This Braided Sweet Sourdough Butter and Egg Bread recipe is so pretty in braid form with a glossy golden brown from the egg wash. It goes perfectly with dinner, or for little finger sandwiches, or the dough can be used as a base for other sweet rolls recipes like Sourdough cinnamon rolls or other filled breads. It really is a scrumptious bread with a soft crumb!
Print Recipe
Sweet Sourdough Butter and Egg Bread on cutting board
Prep Time:30 minutes
Cook Time:15 minutes
Rise Time:6 hours
Total Time:6 hours 45 minutes

Ingredients

Stiff Starter made the night before

  • 50 grams Sourdough Starter
  • 60 grams Water
  • 120 grams Flour
  • 24 grams Sugar
  • 3/4 cup milk
  • 6 Tablespoons butter
  • 1/4 cup sugar
  • All of stiff starter
  • 1 egg
  • 1 ½ teaspoon salt
  • 2 3/4- 3 cups of all purpose flour
  • egg wash - 1 egg 1 T water

Instructions

Make stiff starter the night before.

  • Feed 50 grams of starter 60 grams of water, 120 grams of flour, and 24 grams of sugar.

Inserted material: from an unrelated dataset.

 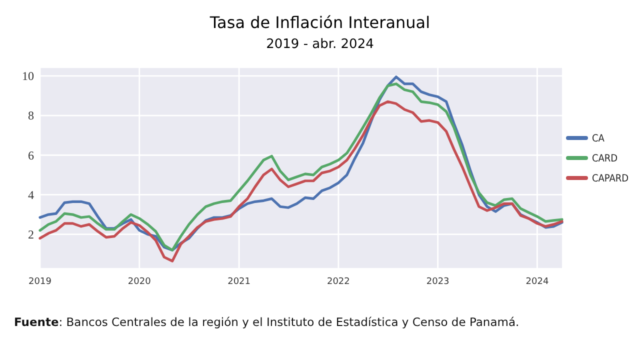 I want to click on x-tick-label: 2021, so click(x=240, y=282).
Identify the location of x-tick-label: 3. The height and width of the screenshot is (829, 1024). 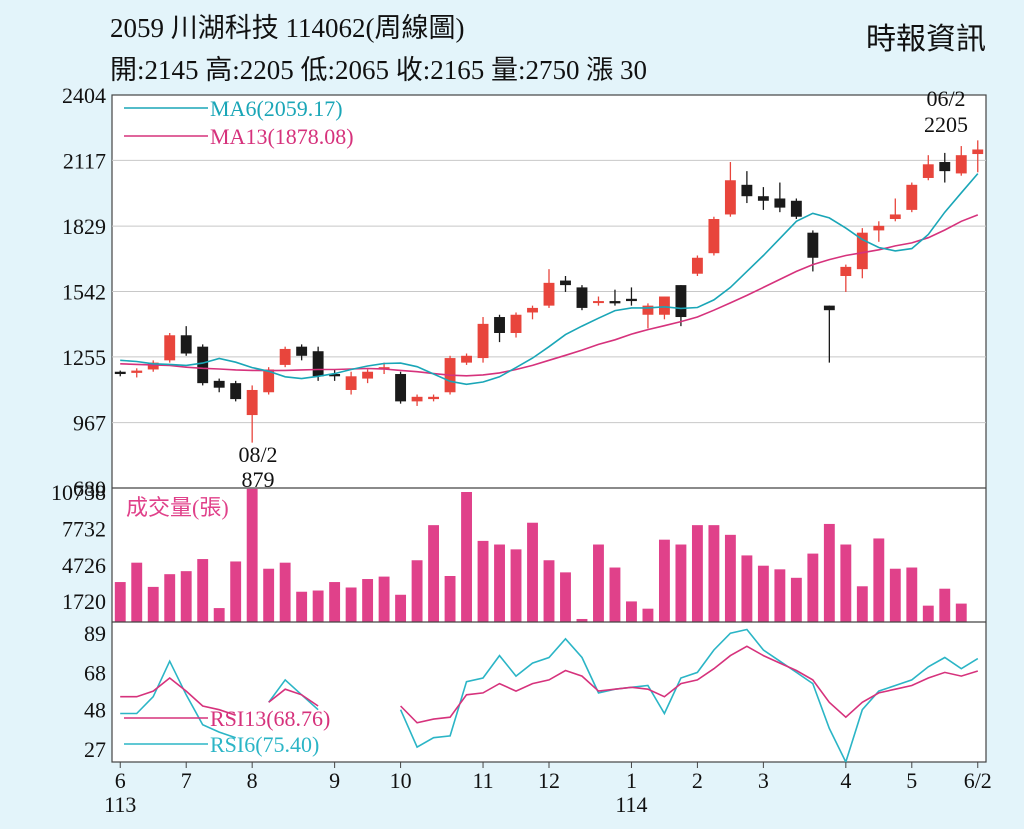
(764, 780).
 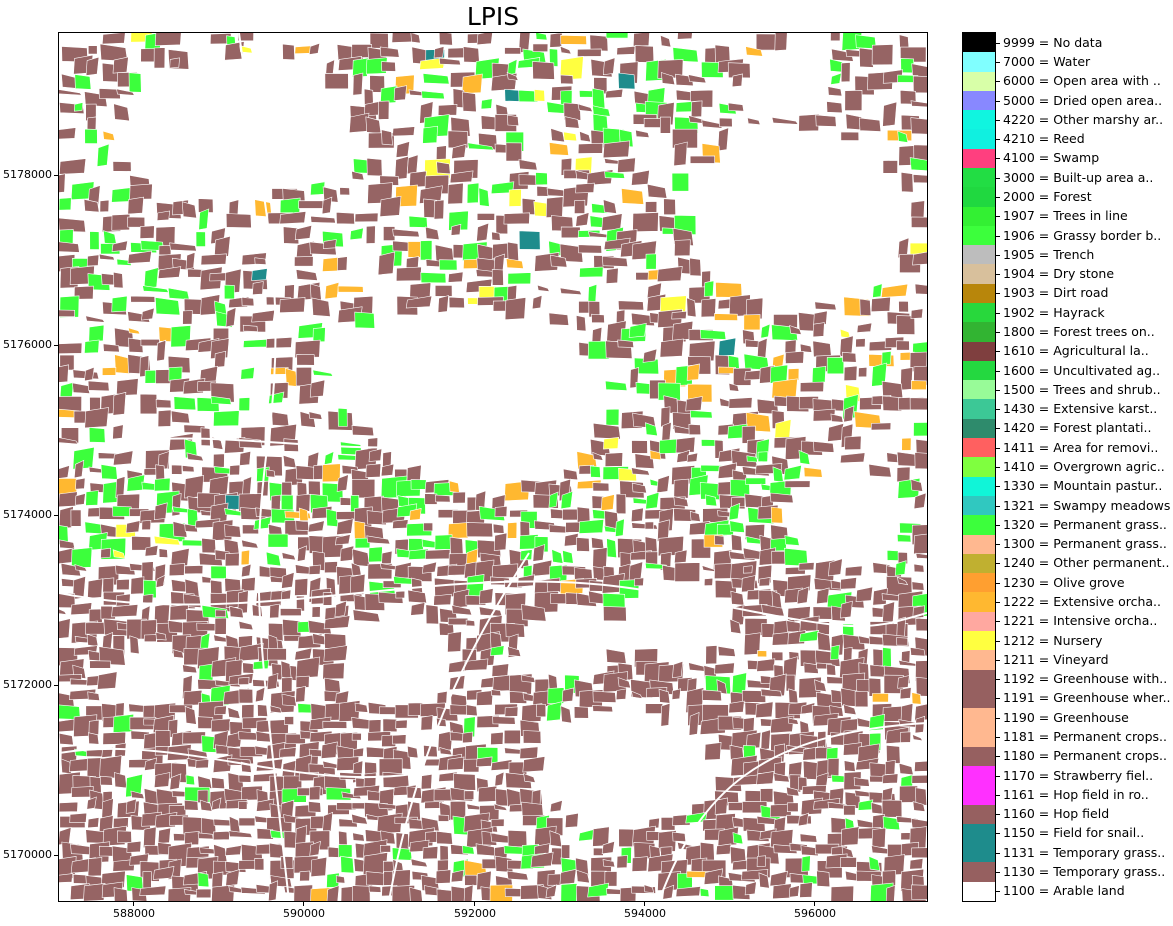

Instructions for making the bread the next day

  • The next morning your stiff starter will have doubled. It is ready when you see lots of bubbles all around and under the jar and it has double.
  • Scald milk over stove top or microwave.
  • Slice butter and place in heated milk along with the sugar. Stir until butter is melted.
  • Pour milk, melted butter, and white sugar into bowl of your stand mixer. Once your milk mixture has cooled to to below 110 degrees (or is comfortable to your finger), add all of your stiff starter and blend with dough hook to incorporate starter into warm liquid. 
  • Add egg, salt, and flour 1 cup at a time, with the mixer on low speed, until dough pulls away from bowl and is no longer sticking to the sides of the bowl, that will be about 2 3/4 cups.
  • Knead in a stand mixer on medium speed (or turn out on a clean surface if kneading by hand) for 5 minutes until soft and elastic.
  • Form dough into a ball and place dough in a greased large mixing bowl, cover with a tea towel, and let rise until double in a warm place for about 4-8 hours.
  • After the first rise, turn out onto your work surface and let dough rest for 10 minutes. Divide dough into three equal pieces and roll into about 14 inch logs. Place on a baking sheet prepared with a piece of parchment paper or silicone mat and form into a braid. Cover and let rise again for about 2-3 hours.
  • When the braid has doubled in size, brush with egg wash and bake in preheated oven at 375 degrees F for 15-20 minutes or until golden brown.

Notes

Substitutions
Sugar: You can substitute honey or any sweetener of choice
All-purpose flour: You can substitute with bread flour, but you may need to add more water. The bread may end up being a bit less fluffy and more chewy. You can also use wheat flour, but only substitute half of the flour for wheat and the rest all purpose flour.